[PATCH 07/28] drm/amdgpu: track ring state associated with a job

Tue Jun 3 08:03:35 UTC 2025

On 6/3/25 00:42, Alex Deucher wrote:
> On Mon, Jun 2, 2025 at 10:36 AM Christian König
> <christian.koenig at amd.com> wrote:
>>
>> On 5/29/25 22:07, Alex Deucher wrote:
>>> We need to know the wptr and sequence number associated
>>> with a job so that we can re-emit the unprocessed state
>>> after a ring reset.  Pre-allocate storage space for
>>> the ring buffer contents and add a helper to save off
>>> the unprocessed state so that it can be re-emitted
>>> after the queue is reset.
>>>
>>> Add a helper that ring reset callbacks can use to verify
>>> that the ring has reset successfully and to reemit any
>>> unprocessed ring contents from subsequent jobs.
>>>
>>> Signed-off-by: Alex Deucher <alexander.deucher at amd.com>
>>> ---
>>>  drivers/gpu/drm/amd/amdgpu/amdgpu_fence.c | 12 ++++++
>>>  drivers/gpu/drm/amd/amdgpu/amdgpu_ib.c    |  6 +++
>>>  drivers/gpu/drm/amd/amdgpu/amdgpu_job.c   |  5 ++-
>>>  drivers/gpu/drm/amd/amdgpu/amdgpu_job.h   |  2 +
>>>  drivers/gpu/drm/amd/amdgpu/amdgpu_ring.c  | 46 +++++++++++++++++++++++
>>>  drivers/gpu/drm/amd/amdgpu/amdgpu_ring.h  |  8 ++++
>>>  6 files changed, 78 insertions(+), 1 deletion(-)
>>>
>>> diff --git a/drivers/gpu/drm/amd/amdgpu/amdgpu_fence.c b/drivers/gpu/drm/amd/amdgpu/amdgpu_fence.c
>>> index 2f24a6aa13bf6..319548ac58820 100644
>>> --- a/drivers/gpu/drm/amd/amdgpu/amdgpu_fence.c
>>> +++ b/drivers/gpu/drm/amd/amdgpu/amdgpu_fence.c
>>> @@ -764,6 +764,18 @@ void amdgpu_fence_driver_force_completion(struct amdgpu_ring *ring)
>>>       amdgpu_fence_process(ring);
>>>  }
>>>
>>> +/**
>>> + * amdgpu_fence_driver_seq_force_completion - force signal of specified sequence
>>> + *
>>> + * @ring: fence of the ring to signal
>>> + *
>>> + */
>>> +void amdgpu_fence_driver_seq_force_completion(struct amdgpu_ring *ring, u32 seq)
>>> +{
>>> +     amdgpu_fence_write(ring, seq);
>>> +     amdgpu_fence_process(ring);
>>> +}
>>> +
>>>  /*
>>>   * Common fence implementation
>>>   */
>>> diff --git a/drivers/gpu/drm/amd/amdgpu/amdgpu_ib.c b/drivers/gpu/drm/amd/amdgpu/amdgpu_ib.c
>>> index 802743efa3b39..67df82d50a74a 100644
>>> --- a/drivers/gpu/drm/amd/amdgpu/amdgpu_ib.c
>>> +++ b/drivers/gpu/drm/amd/amdgpu/amdgpu_ib.c
>>> @@ -306,6 +306,12 @@ int amdgpu_ib_schedule(struct amdgpu_ring *ring, unsigned int num_ibs,
>>>
>>>       amdgpu_ring_ib_end(ring);
>>>       amdgpu_ring_commit(ring);
>>> +     /* This must be last for resets to work properly
>>> +      * as we need to save the wptr associated with this
>>> +      * job.
>>> +      */
>>> +     if (job)
>>> +             job->ring_wptr = ring->wptr;
>>
>> First of all such state should *absolutely* not be made part of the job.
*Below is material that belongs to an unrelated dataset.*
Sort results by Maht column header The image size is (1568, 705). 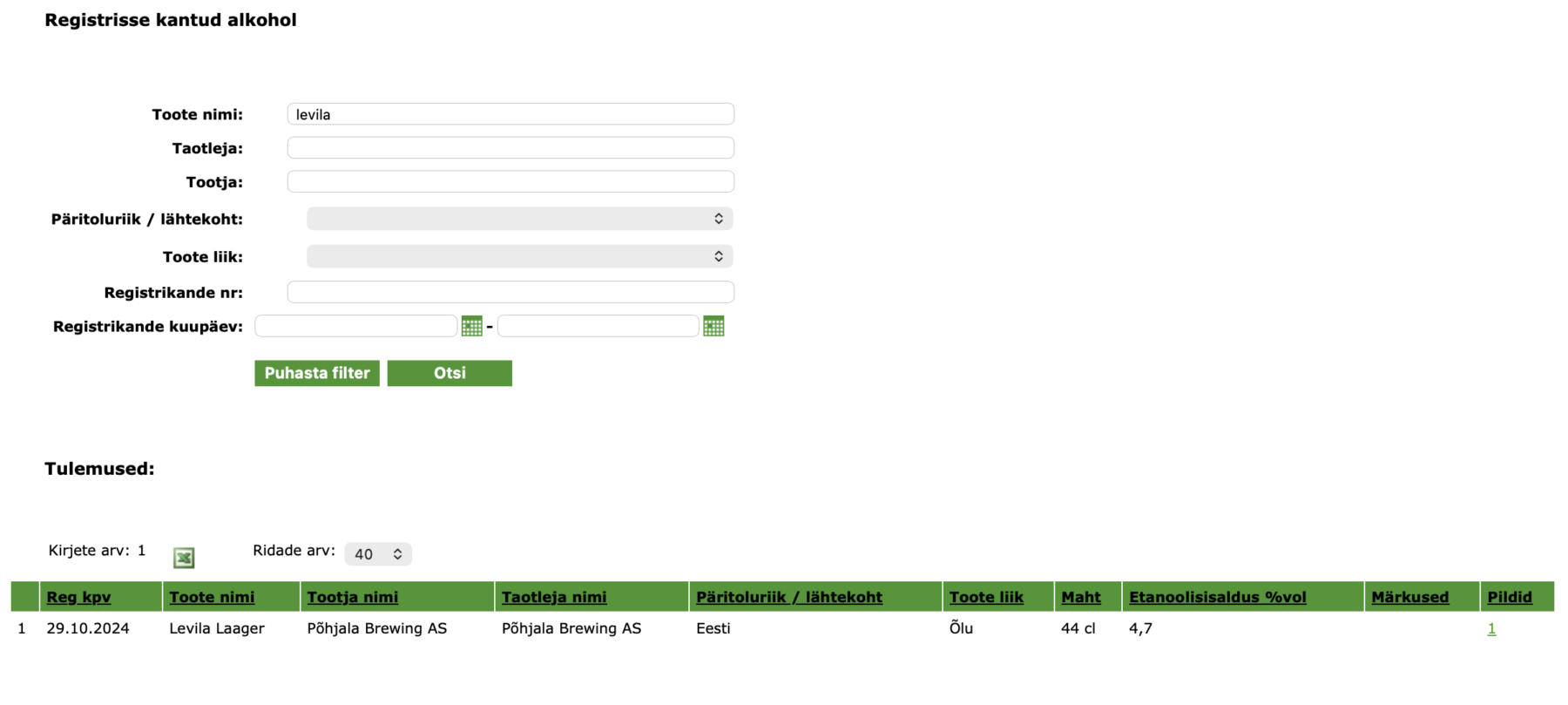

That belongs into the HW fence.
> 
> Done.  Updated patches pushed here:
> https://gitlab.freedesktop.org/agd5f/linux/-/commits/kq_resets?ref_type=heads
> 
>>
>> Then we need to handle the case that one application submitted multiple jobs which potentially depend on each other.
>>
>> I think we should rather put this logic into amdgpu_device_enforce_isolation().
> 
> I'm not quite sure I understand what you are proposing.  Is the idea
> to track all of the jobs associated with a particular process and then
> when we reset a queue, skip all of the ring contents associated with
> those jobs and signal and set the error on all of their job fences?

More or less yes, I think that is what is needed here.
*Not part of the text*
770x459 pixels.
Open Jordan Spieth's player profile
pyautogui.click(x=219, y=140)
A simple example: Unigine Heaven in window mode on an X server. Each frame usually results in 3 job submissions from unigine, plus one submission from X to copy the result it into the displayed frame.

When we now assume that we can schedule 4 jobs at a time on the ring we get: U1, U2, U3, X1 | U4, U5, U6, X2 | U7, U8, U9, X3....
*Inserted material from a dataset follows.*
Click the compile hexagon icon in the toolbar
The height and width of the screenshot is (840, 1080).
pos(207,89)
Let's assume U4 hangs and we initiate a queue reset, in this case we definately need to skip U5 and U6 as well because they belonged to the same context and depend on each other. Only skipping U4 would certainly crash the GPU again.

X2 also dependet on U6, but that submission is from X and totally innocent and rendering garbage for the window content is probably ok considering that the application just crashed.

> What about cross ring dependencies?

For gang submission we would need to do a queue reset for both the gfx and compute queue to get out of this again. But that is probably ok since each queue can timeout on its own.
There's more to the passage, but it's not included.